*WHAT IS BEING ASKED*: Reproduce every record exactly.

*Extracted records*:
- - -
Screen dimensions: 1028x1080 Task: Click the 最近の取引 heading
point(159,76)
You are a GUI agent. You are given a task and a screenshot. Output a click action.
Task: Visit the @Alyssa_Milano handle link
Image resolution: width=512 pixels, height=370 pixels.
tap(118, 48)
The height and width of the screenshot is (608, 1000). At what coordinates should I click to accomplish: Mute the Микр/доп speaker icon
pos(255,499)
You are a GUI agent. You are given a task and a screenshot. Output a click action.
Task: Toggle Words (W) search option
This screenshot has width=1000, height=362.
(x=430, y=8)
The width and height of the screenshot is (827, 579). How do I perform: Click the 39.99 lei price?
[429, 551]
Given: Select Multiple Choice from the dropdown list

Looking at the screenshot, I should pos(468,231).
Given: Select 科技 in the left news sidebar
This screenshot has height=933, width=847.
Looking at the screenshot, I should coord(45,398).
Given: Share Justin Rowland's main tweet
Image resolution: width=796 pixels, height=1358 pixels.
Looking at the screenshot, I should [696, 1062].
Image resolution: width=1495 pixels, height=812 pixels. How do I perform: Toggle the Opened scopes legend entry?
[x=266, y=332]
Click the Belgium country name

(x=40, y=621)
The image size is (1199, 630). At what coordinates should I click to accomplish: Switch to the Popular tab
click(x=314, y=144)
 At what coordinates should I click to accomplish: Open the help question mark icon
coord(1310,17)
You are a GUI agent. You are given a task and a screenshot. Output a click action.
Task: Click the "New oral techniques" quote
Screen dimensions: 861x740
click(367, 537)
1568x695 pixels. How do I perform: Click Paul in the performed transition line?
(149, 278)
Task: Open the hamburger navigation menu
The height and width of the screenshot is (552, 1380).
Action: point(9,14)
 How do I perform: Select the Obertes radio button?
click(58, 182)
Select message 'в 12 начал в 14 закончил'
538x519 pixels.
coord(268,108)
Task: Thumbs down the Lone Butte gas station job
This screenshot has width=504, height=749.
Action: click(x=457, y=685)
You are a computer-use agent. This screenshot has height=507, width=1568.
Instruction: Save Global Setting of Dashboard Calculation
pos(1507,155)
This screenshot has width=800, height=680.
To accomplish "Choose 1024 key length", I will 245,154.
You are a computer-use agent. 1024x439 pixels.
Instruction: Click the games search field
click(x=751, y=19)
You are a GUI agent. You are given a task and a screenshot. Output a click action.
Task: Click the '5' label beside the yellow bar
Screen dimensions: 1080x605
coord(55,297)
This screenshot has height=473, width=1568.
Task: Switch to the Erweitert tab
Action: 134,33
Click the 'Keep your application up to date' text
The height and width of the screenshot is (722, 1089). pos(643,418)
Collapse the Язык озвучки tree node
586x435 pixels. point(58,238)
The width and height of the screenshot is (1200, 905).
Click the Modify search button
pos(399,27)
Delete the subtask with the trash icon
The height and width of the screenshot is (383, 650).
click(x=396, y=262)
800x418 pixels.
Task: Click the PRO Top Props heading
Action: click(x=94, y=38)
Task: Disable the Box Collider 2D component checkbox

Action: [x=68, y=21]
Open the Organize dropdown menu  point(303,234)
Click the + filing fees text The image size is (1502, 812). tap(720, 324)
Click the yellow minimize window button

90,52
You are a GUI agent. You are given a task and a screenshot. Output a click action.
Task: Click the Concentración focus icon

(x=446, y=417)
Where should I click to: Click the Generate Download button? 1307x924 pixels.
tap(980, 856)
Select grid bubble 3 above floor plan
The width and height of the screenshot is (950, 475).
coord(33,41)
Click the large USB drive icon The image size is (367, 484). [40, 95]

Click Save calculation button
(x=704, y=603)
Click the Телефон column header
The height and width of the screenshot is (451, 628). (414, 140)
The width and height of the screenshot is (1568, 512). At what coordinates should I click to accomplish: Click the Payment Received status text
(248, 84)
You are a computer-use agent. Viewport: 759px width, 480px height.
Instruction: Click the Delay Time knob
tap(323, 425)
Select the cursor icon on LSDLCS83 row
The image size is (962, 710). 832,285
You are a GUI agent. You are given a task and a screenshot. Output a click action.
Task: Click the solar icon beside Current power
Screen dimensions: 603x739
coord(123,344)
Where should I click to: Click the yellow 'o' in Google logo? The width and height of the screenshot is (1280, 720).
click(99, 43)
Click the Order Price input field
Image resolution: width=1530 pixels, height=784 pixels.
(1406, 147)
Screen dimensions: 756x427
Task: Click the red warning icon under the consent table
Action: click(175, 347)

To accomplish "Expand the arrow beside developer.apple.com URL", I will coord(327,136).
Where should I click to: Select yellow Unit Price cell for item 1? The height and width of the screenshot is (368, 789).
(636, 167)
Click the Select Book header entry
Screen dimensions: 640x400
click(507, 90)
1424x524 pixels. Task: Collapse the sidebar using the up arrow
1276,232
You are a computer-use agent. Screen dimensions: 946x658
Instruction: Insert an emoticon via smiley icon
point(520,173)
- - -
*TASK SOLUTION*:
Screen dimensions: 1028x1080 Task: Click the 最近の取引 heading
point(159,76)
You are a GUI agent. You are given a task and a screenshot. Output a click action.
Task: Visit the @Alyssa_Milano handle link
Image resolution: width=512 pixels, height=370 pixels.
tap(118, 48)
The height and width of the screenshot is (608, 1000). At what coordinates should I click to accomplish: Mute the Микр/доп speaker icon
pos(255,499)
You are a GUI agent. You are given a task and a screenshot. Output a click action.
Task: Toggle Words (W) search option
This screenshot has width=1000, height=362.
(x=430, y=8)
The width and height of the screenshot is (827, 579). How do I perform: Click the 39.99 lei price?
[429, 551]
Given: Select Multiple Choice from the dropdown list

Looking at the screenshot, I should pos(468,231).
Given: Select 科技 in the left news sidebar
This screenshot has height=933, width=847.
Looking at the screenshot, I should coord(45,398).
Given: Share Justin Rowland's main tweet
Image resolution: width=796 pixels, height=1358 pixels.
Looking at the screenshot, I should [696, 1062].
Image resolution: width=1495 pixels, height=812 pixels. How do I perform: Toggle the Opened scopes legend entry?
[x=266, y=332]
Click the Belgium country name

(x=40, y=621)
The image size is (1199, 630). At what coordinates should I click to accomplish: Switch to the Popular tab
click(x=314, y=144)
 At what coordinates should I click to accomplish: Open the help question mark icon
coord(1310,17)
You are a GUI agent. You are given a task and a screenshot. Output a click action.
Task: Click the "New oral techniques" quote
Screen dimensions: 861x740
click(367, 537)
1568x695 pixels. How do I perform: Click Paul in the performed transition line?
(149, 278)
Task: Open the hamburger navigation menu
The height and width of the screenshot is (552, 1380).
Action: point(9,14)
 How do I perform: Select the Obertes radio button?
click(58, 182)
Select message 'в 12 начал в 14 закончил'
538x519 pixels.
coord(268,108)
Task: Thumbs down the Lone Butte gas station job
This screenshot has width=504, height=749.
Action: click(x=457, y=685)
You are a computer-use agent. This screenshot has height=507, width=1568.
Instruction: Save Global Setting of Dashboard Calculation
pos(1507,155)
This screenshot has width=800, height=680.
To accomplish "Choose 1024 key length", I will 245,154.
You are a computer-use agent. 1024x439 pixels.
Instruction: Click the games search field
click(x=751, y=19)
You are a GUI agent. You are given a task and a screenshot. Output a click action.
Task: Click the '5' label beside the yellow bar
Screen dimensions: 1080x605
coord(55,297)
This screenshot has height=473, width=1568.
Task: Switch to the Erweitert tab
Action: 134,33
Click the 'Keep your application up to date' text
The height and width of the screenshot is (722, 1089). pos(643,418)
Collapse the Язык озвучки tree node
586x435 pixels. point(58,238)
The width and height of the screenshot is (1200, 905).
Click the Modify search button
pos(399,27)
Delete the subtask with the trash icon
The height and width of the screenshot is (383, 650).
click(x=396, y=262)
800x418 pixels.
Task: Click the PRO Top Props heading
Action: click(x=94, y=38)
Task: Disable the Box Collider 2D component checkbox

Action: [x=68, y=21]
Open the Organize dropdown menu  point(303,234)
Click the + filing fees text The image size is (1502, 812). tap(720, 324)
Click the yellow minimize window button

90,52
You are a GUI agent. You are given a task and a screenshot. Output a click action.
Task: Click the Concentración focus icon

(x=446, y=417)
Where should I click to: Click the Generate Download button? 1307x924 pixels.
tap(980, 856)
Select grid bubble 3 above floor plan
The width and height of the screenshot is (950, 475).
coord(33,41)
Click the large USB drive icon The image size is (367, 484). [40, 95]

Click Save calculation button
(x=704, y=603)
Click the Телефон column header
The height and width of the screenshot is (451, 628). (414, 140)
The width and height of the screenshot is (1568, 512). At what coordinates should I click to accomplish: Click the Payment Received status text
(248, 84)
You are a computer-use agent. Viewport: 759px width, 480px height.
Instruction: Click the Delay Time knob
tap(323, 425)
Select the cursor icon on LSDLCS83 row
The image size is (962, 710). 832,285
You are a GUI agent. You are given a task and a screenshot. Output a click action.
Task: Click the solar icon beside Current power
Screen dimensions: 603x739
coord(123,344)
Where should I click to: Click the yellow 'o' in Google logo? The width and height of the screenshot is (1280, 720).
click(99, 43)
Click the Order Price input field
Image resolution: width=1530 pixels, height=784 pixels.
(1406, 147)
Screen dimensions: 756x427
Task: Click the red warning icon under the consent table
Action: click(175, 347)

To accomplish "Expand the arrow beside developer.apple.com URL", I will coord(327,136).
Where should I click to: Select yellow Unit Price cell for item 1? The height and width of the screenshot is (368, 789).
(636, 167)
Click the Select Book header entry
Screen dimensions: 640x400
click(507, 90)
1424x524 pixels. Task: Collapse the sidebar using the up arrow
1276,232
You are a computer-use agent. Screen dimensions: 946x658
Instruction: Insert an emoticon via smiley icon
point(520,173)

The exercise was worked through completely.